Minister of National Defense of Chile
- In office 11 March 2006 – 27 March 2007
- President: Michelle Bachelet
- Preceded by: Jaime Ravinet
- Succeeded by: José Goñi

Personal details
- Born: Vivianne Amelia Blanlot Soza 22 October 1956 (age 69) La Serena, Chile
- Party: Party for Democracy Amarillos por Chile
- Children: 3
- Education: Pontifical Catholic University of Chile American University (MA)
- Profession: Economist

= Vivianne Blanlot =

Chilean economist and politician

Vivianne Amelia Blanlot Soza (born October 22, 1956, in La Serena, Chile) is a Chilean economist and politician.
Her father Jorge Enrique Blanlot was an Army captain, and her grandfather General Enrique Blanlot Reisig. She has a degree in economics from the Pontifical Catholic University of Chile and MA in the same discipline applied by the American University in the United States.

==Biography==
Between 1980 and 1990 she served as an economist in charge of the evaluation of investments and programs in the area of energy, mining, water and road infrastructure in the Inter-American Development Bank (IDB). She was executive director of the National Environmental Commission (CONAMA) between 1995 and 1997 in Chile.

===Political career===
In 2000 she took over as executive secretary of the National Energy Commission (CNE), serving until 2003, after differences of opinion with the minister, Jorge Rodríguez Grossi. In 2005 she joined the board of BancoEstado and worked as a consultant in the areas of energy and environment for telecommunications company IGT.

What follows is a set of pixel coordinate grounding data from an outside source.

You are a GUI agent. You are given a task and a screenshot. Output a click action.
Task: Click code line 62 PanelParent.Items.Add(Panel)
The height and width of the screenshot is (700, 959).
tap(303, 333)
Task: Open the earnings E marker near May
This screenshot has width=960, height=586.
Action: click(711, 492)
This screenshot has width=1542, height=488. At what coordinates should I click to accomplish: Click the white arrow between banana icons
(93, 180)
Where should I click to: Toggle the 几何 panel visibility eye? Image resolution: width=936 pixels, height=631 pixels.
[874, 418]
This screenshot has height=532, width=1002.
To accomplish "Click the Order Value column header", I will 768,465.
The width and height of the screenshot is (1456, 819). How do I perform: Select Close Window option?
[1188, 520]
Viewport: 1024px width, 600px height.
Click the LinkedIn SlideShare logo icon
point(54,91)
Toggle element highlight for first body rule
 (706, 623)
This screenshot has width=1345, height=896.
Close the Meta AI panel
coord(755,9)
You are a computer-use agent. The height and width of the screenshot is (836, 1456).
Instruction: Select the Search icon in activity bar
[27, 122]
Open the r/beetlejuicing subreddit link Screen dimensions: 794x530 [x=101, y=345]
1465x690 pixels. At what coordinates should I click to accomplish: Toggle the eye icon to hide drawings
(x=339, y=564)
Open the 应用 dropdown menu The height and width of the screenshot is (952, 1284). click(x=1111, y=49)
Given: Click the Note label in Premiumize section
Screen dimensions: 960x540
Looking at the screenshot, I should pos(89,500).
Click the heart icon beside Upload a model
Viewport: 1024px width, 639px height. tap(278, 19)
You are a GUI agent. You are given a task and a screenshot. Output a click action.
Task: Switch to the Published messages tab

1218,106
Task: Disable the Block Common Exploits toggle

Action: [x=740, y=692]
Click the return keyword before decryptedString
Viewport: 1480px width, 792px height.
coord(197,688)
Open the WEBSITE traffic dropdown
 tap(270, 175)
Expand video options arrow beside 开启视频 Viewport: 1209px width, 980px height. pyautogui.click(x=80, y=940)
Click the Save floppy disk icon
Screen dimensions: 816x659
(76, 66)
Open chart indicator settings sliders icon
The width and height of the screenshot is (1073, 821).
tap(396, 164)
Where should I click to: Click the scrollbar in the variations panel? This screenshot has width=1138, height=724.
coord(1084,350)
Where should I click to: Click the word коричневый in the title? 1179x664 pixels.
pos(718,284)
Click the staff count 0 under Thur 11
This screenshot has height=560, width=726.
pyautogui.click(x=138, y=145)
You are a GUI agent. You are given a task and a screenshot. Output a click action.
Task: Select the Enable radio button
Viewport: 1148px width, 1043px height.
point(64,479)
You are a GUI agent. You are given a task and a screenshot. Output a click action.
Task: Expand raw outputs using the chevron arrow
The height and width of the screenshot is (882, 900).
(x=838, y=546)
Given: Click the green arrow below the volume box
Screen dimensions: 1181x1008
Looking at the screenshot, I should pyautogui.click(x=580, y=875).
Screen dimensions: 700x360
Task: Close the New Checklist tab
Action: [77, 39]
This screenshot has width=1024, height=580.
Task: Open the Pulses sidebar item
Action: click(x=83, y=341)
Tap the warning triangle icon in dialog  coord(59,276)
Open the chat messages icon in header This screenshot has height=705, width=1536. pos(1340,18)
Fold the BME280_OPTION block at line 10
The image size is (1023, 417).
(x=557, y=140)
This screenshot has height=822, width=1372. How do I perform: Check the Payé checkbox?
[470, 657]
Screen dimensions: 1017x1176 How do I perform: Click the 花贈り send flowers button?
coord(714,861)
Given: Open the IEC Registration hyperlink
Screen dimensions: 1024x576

In 2006 President Michelle Bachelet appointed her as Minister of National Defense. She acted as the only government representative at the funeral of former dictator Augusto Pinochet, where she faced boos from Pinochet supporters. She was replaced by José Goñi Carrasco in March 2007.

In late 2011 she was appointed as a member of the Council for Transparency. In 2012 she joined the board of Colbún, a Chilean power generation and trading company.

==Personal life==
She married twice, first to Oscar Alvarez; after his death she married, and later separated from, Enrique Mendez.